[Data]

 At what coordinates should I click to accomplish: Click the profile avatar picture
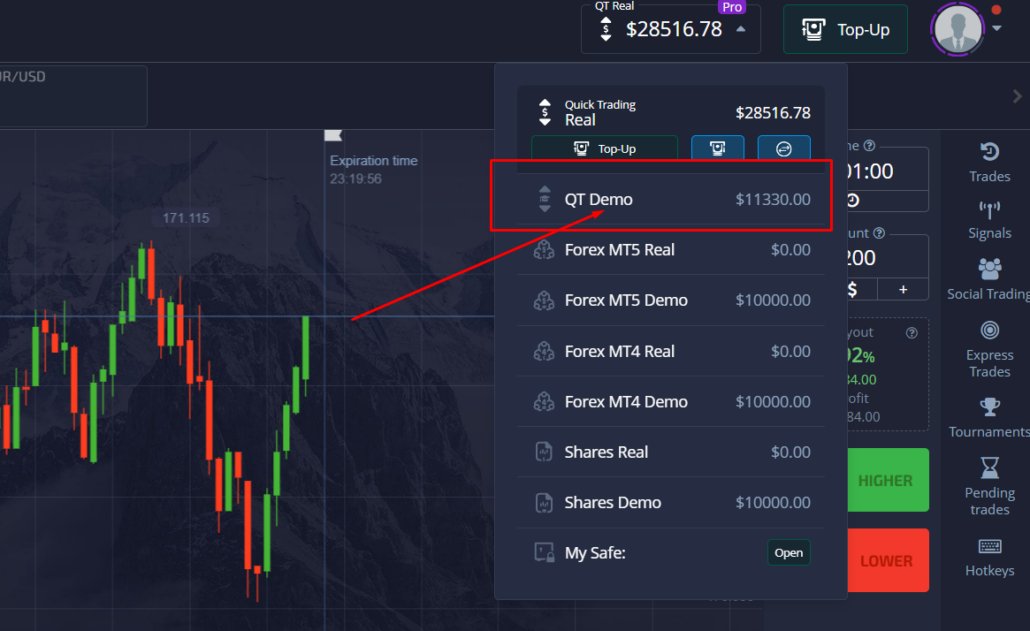pos(957,29)
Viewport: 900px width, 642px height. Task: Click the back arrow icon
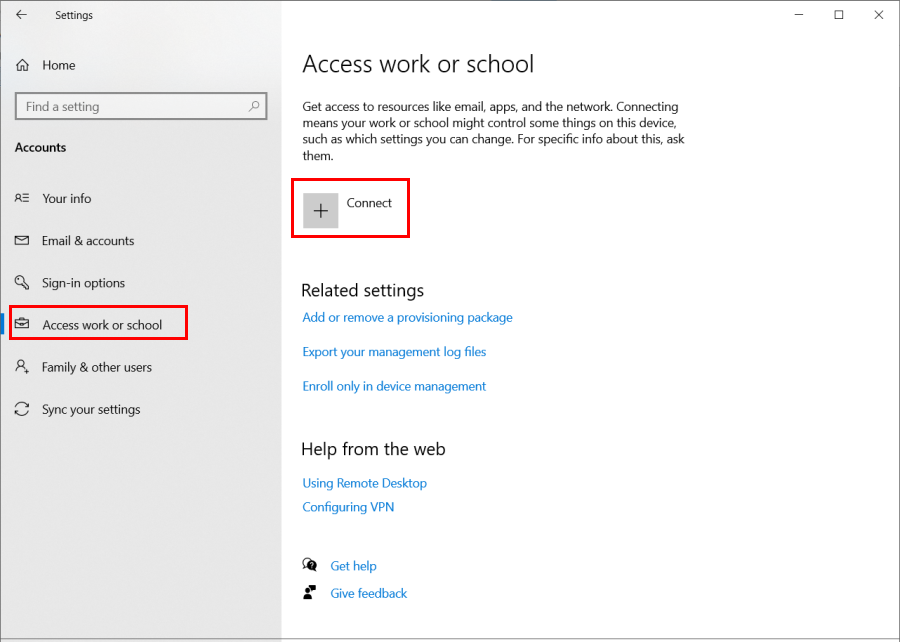(22, 15)
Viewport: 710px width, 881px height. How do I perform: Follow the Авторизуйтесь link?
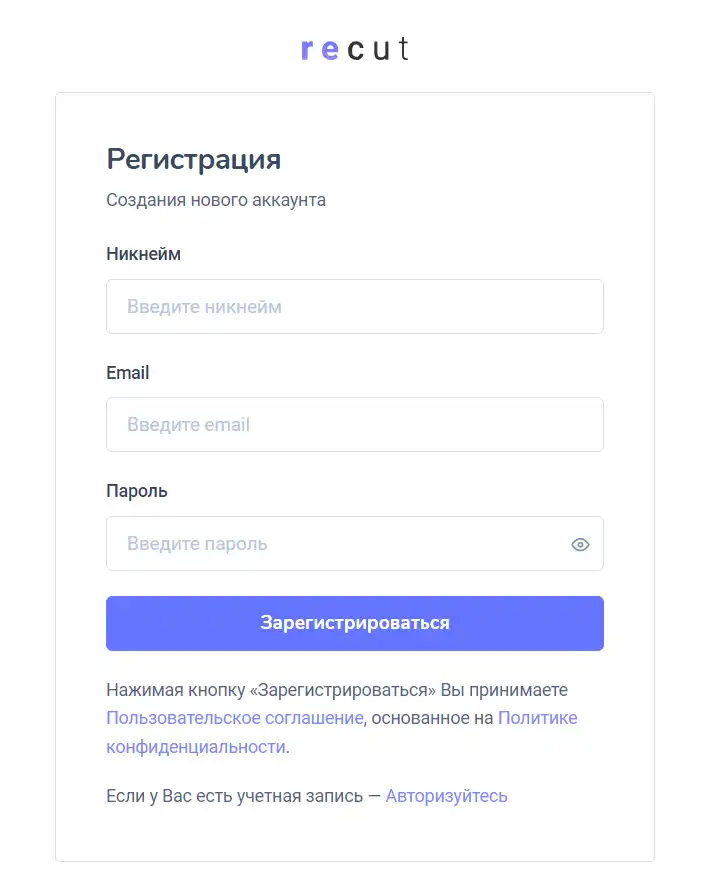(x=447, y=796)
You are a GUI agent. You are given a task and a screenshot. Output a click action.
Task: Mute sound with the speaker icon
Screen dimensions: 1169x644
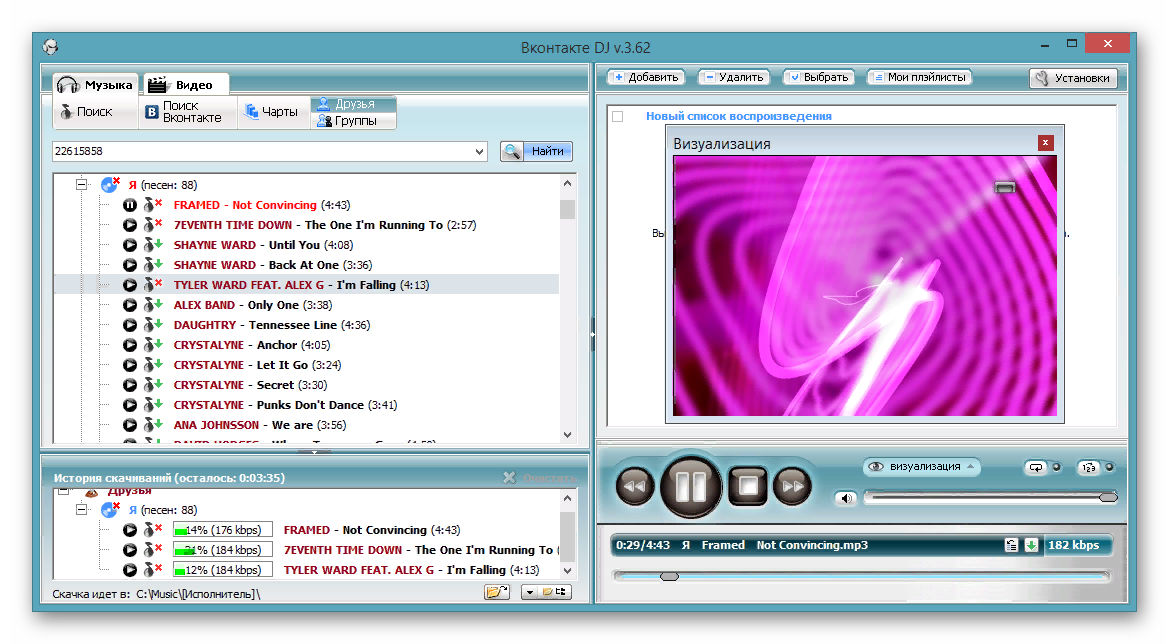tap(846, 498)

[Work instructions]
Repeat the material above exactly; any picture in it is left out.

[Response for this exercise]
 At what coordinates should I click to accomplish: Click the profile avatar picture
pos(957,29)
Viewport: 900px width, 642px height. Task: Click the back arrow icon
(22, 15)
Viewport: 710px width, 881px height. How do I perform: Follow the Авторизуйтесь link?
(x=447, y=796)
You are a GUI agent. You are given a task and a screenshot. Output a click action.
Task: Mute sound with the speaker icon
Screen dimensions: 1169x644
tap(846, 498)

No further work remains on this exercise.